═════ The records ═════

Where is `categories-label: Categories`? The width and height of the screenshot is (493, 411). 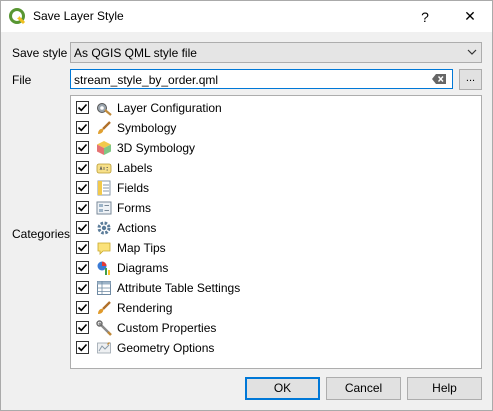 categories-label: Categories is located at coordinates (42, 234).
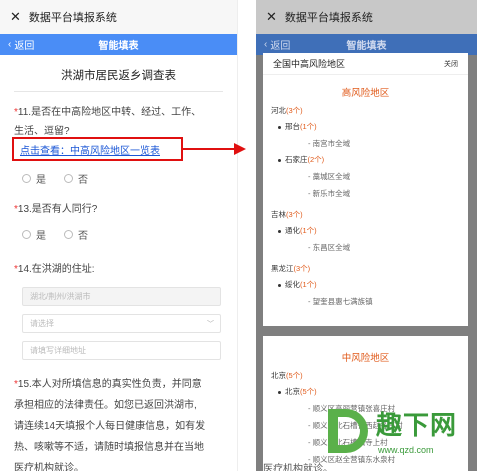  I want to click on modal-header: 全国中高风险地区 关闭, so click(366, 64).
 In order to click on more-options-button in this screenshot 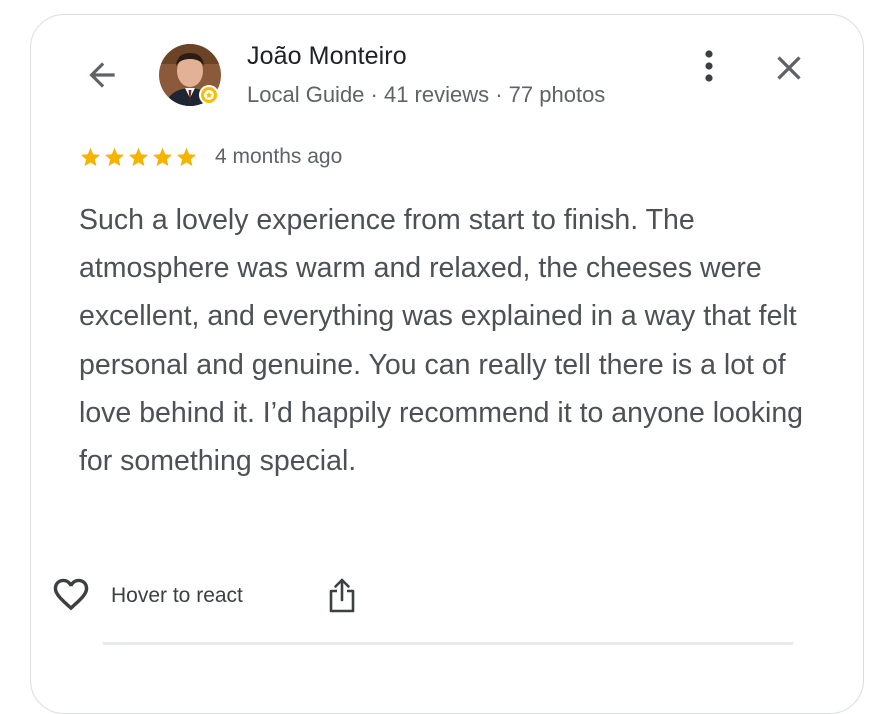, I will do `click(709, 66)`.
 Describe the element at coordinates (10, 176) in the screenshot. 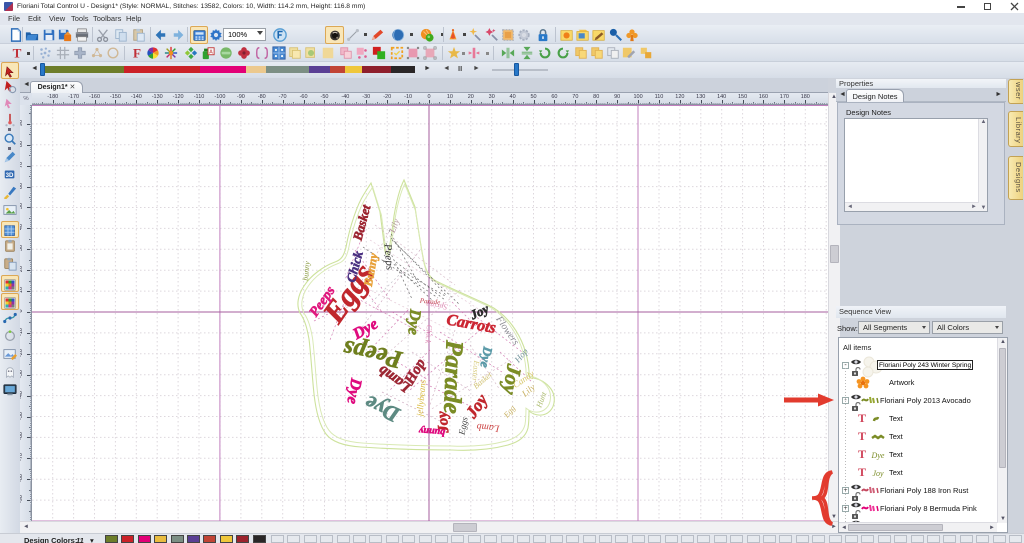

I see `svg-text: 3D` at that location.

═════

* **Task details**
Can you rewrite the entries from the line containing "Describe the element" through the end of the entries, both ends included, with "coordinates" changed to "position", everything else unchanged, and the pictures left out?

* **Reply**
 Describe the element at position (10, 176) in the screenshot. 

I see `svg-text: 3D` at that location.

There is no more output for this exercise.